Usai ramai unggahan tersebut, BPJS Kesehatan mengatakan setiap peserta JKN yang berstatus aktif berhak memperoleh pelayanan kesehatan sesuai indikasi medis tanpa diskriminasi. Rumah sakit yang bekerja sama dengan BPJS Kesehatan pun diwajibkan memberikan pelayanan sesuai standar dan ketentuan yang berlaku.

"Kami tegaskan, sepanjang peserta terdaftar aktif dalam Program JKN dan memenuhi indikasi medis, maka pelayanan kesehatannya dijamin oleh BPJS Kesehatan dan fasilitas kesehatan yang bekerja sama wajib memberikan pelayanan kesehatan yang dibutuhkan," kata Kepala Humas BPJS Kesehatan Rizzky Anugerah dalam pesan tertulis.

Rizzky juga menegaskan RS yang bermitra dengan BPJS Kesehtan memiliki kewajiban menyelenggarakan pelayanan sesuai standar dan regulasi pemerintah.
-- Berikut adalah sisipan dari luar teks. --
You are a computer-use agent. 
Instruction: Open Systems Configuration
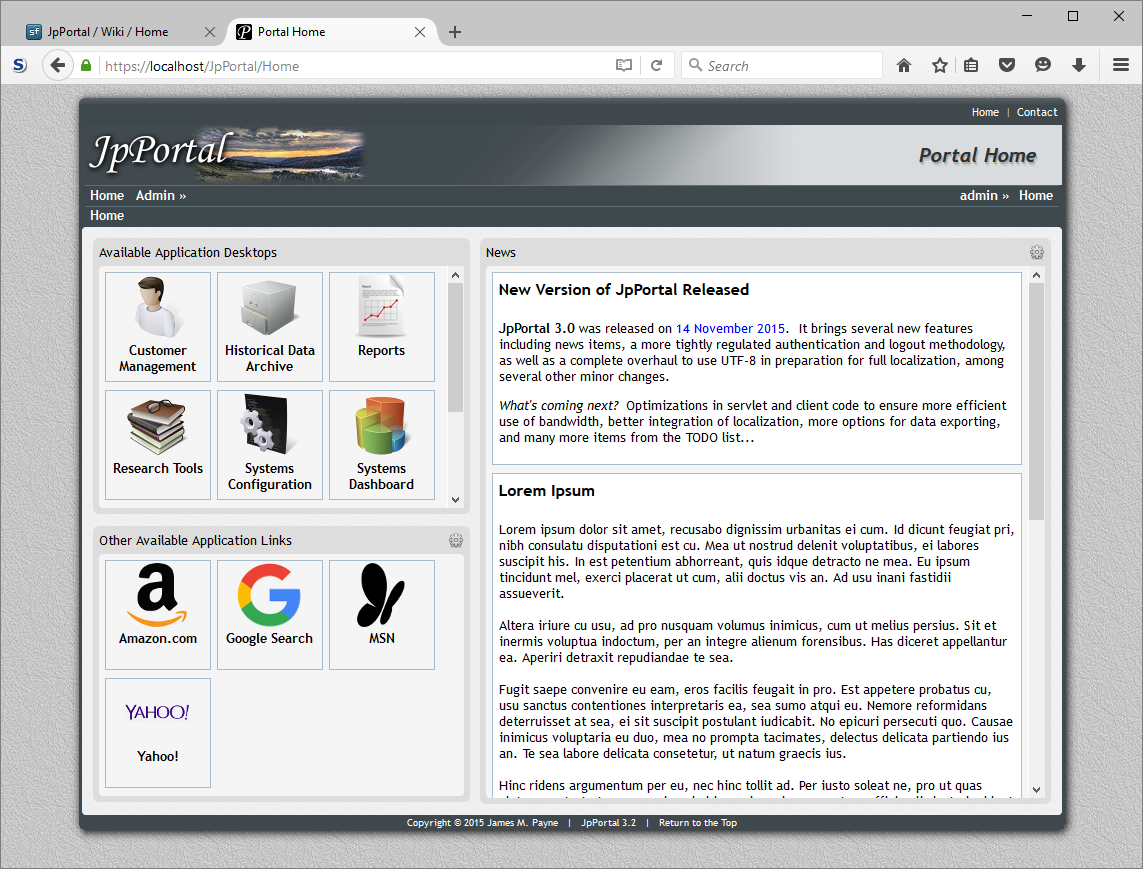269,445
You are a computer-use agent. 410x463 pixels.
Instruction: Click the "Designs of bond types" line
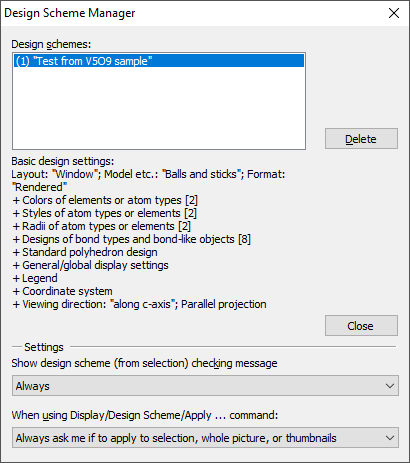pyautogui.click(x=132, y=239)
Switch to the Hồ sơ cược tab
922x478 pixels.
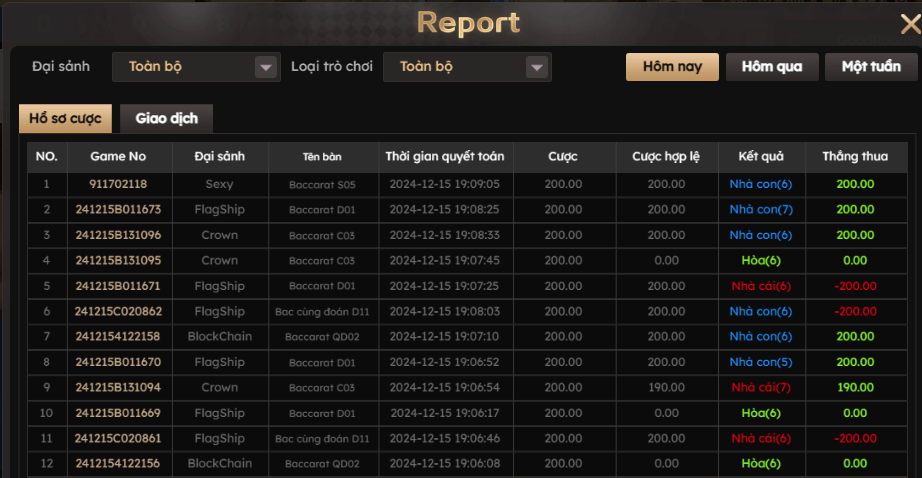(x=65, y=118)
Termasuk memberikan layanan yang mudah, cepat, setara, serta tanpa diskriminasi kepada seluruh pasien, termasuk peserta JKN.
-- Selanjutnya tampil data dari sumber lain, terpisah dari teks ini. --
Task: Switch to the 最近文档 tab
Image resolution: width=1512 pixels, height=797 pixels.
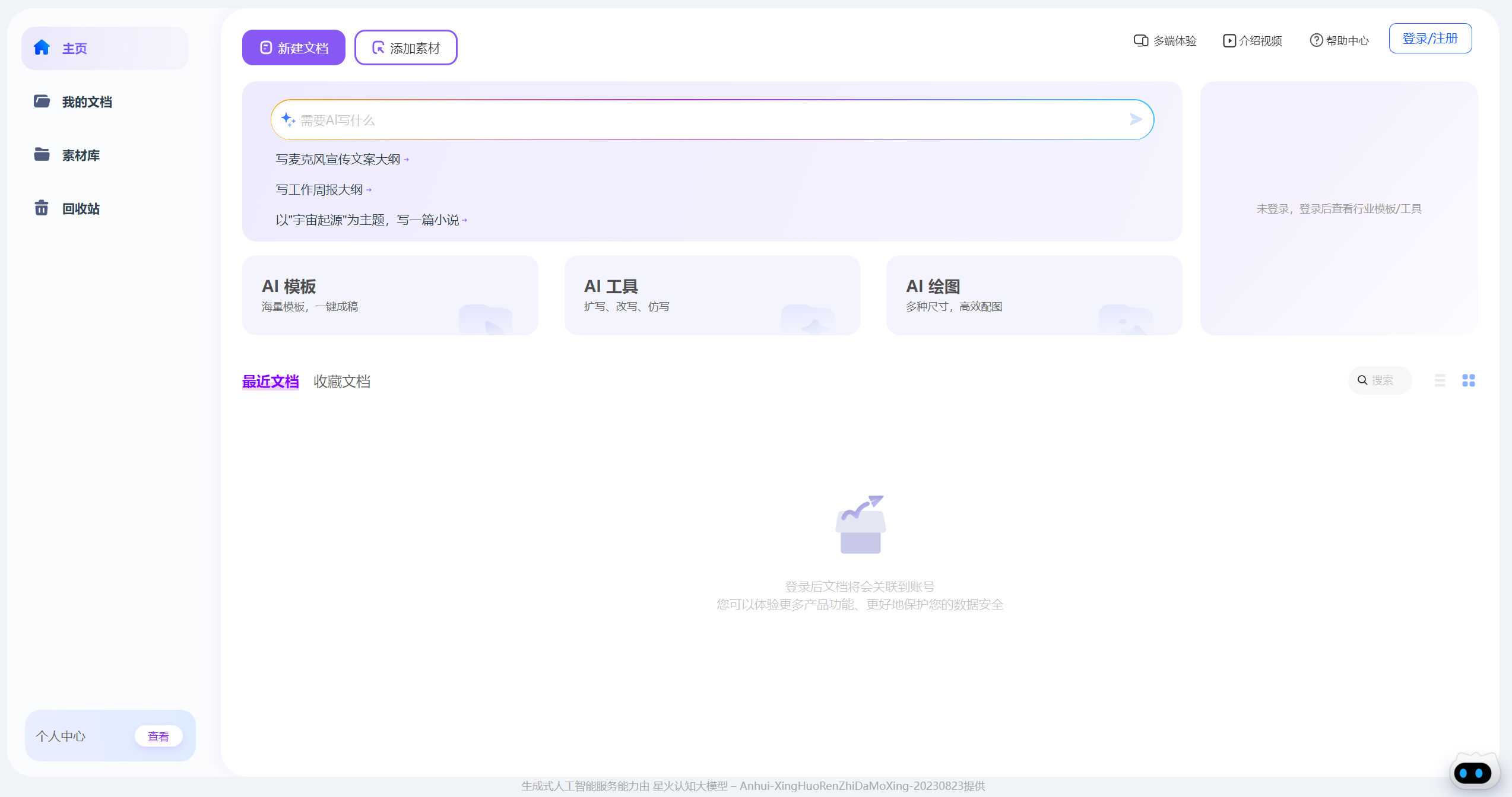Action: [270, 382]
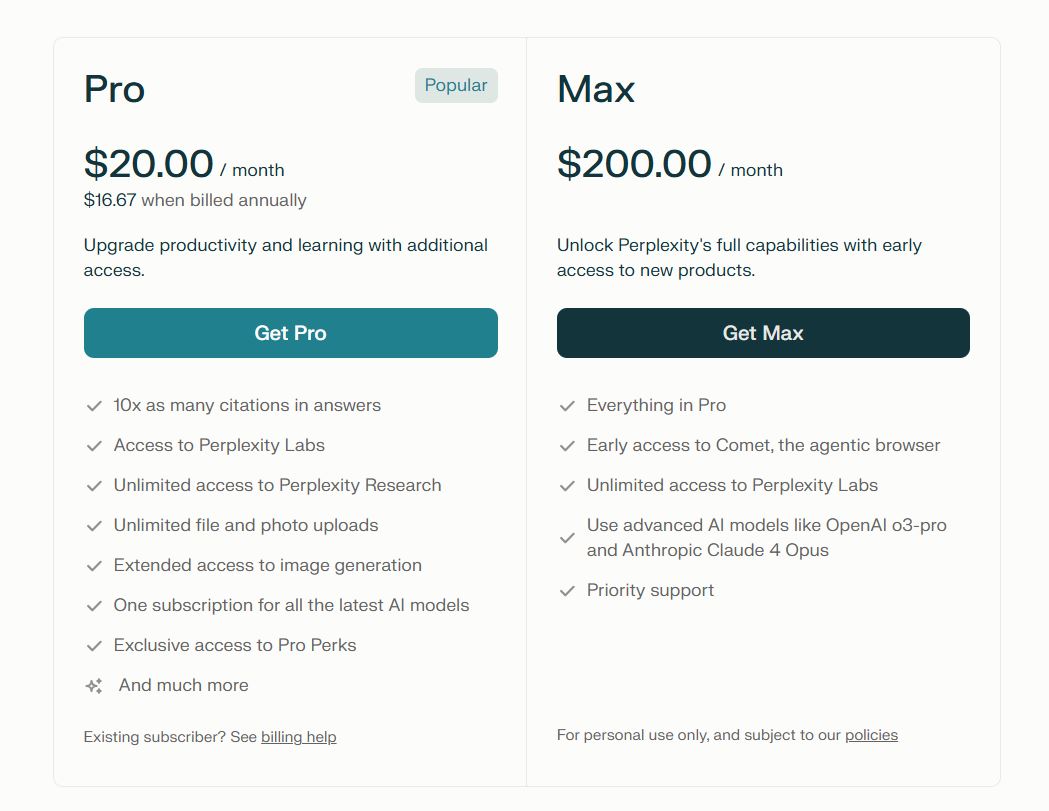The image size is (1049, 811).
Task: Expand the advanced AI models feature description
Action: pos(766,537)
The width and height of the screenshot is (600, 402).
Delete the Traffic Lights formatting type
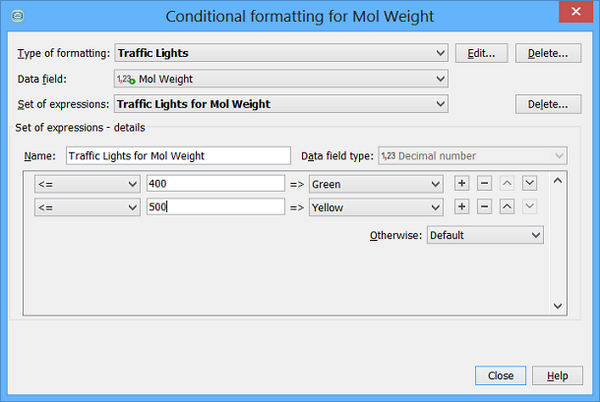(548, 53)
Dalam pelayanan rawat inap, RS memiliki mekanisme pengelolaan tempat tidur yang disesuaikan dengan kapasitas yang tersedia serta kondisi medis pasien. Lalu, peserta JKN berhak mendapatkan pelayanan kesehatan sesuai dengan indikasi medis dan hak kelasnya. Hal ini sesuai dengan Peraturan Menteri Kesehatan Nomor 28 Tahun 2014 tentang Pedoman Pelaksanaan Program Jaminan Kesehatan Nasional.

"Apabila seluruh ruang rawat inap tidak tersedia, rumah sakit dapat melakukan rujukan ke fasilitas kesehatan lain yang setara dan memiliki ketersediaan layanan rawat inap," kata Rizzky.

 

Komentar Nirempati dari Nakes

Sebelumnya, Yurizal mengunggah curhat di Threads setelah mengaku harus menunggu selama delapan jam di rumah sakit sebagai pasien BPJS Kesehatan.

"Delapan jam blm dpt ruangan. Gamau spill RS-nya, soalnya gue pake BPJS," tulis Yurizal.

Namun, unggahan itu justru dibanjiri komentar nirempati sejumlah akun diduga merupakan tenaga kesehatan.

"PP-nya kayak orang have tapi aslinya haven't kah? Haven't some brain cells,"

tulis akun @erudarahaadini yang diduga merupakan seorang nakes.

"Kalo full, mau dipindahkan ke mana? Mau di lantai? Gk ada hubungannya sama BPJS atau nggak BPJS. Yang make banyak, otomatis yg dirawat juga banyak, ga cuma u sendiri. Kalo mau pindah cepat, noh ruang jenazah selalu kosong. Ngeselin dah, nakes/RS bahkan pemerintah melalui BPJS berusaha bantuin, masyarakatnya malah gini,"

tulis akun @bennychrstn.

Tak lama setelah unggahan tersebut viral, sepupu Yurizal, Hilda Aprianti, mengumumkan bahwa Yurizal meninggal dunia pada 31 Juli 2026. Kabar itu disampaikan melalui unggahan di Threads pada Sabtu, 1 Agustus 2026.

"Selamat jalan ya, Wi. Semoga husnul khotimah. Semoga diberikan tempat terbaik di sisi Allah,"

tulis Hilda.

Sejak kabar meninggalnya Yurizal mencuat, satu per satu akun yang sebelumnya meninggalkan komentar bernada nyinyir mulai menyampaikan permintaan maaf.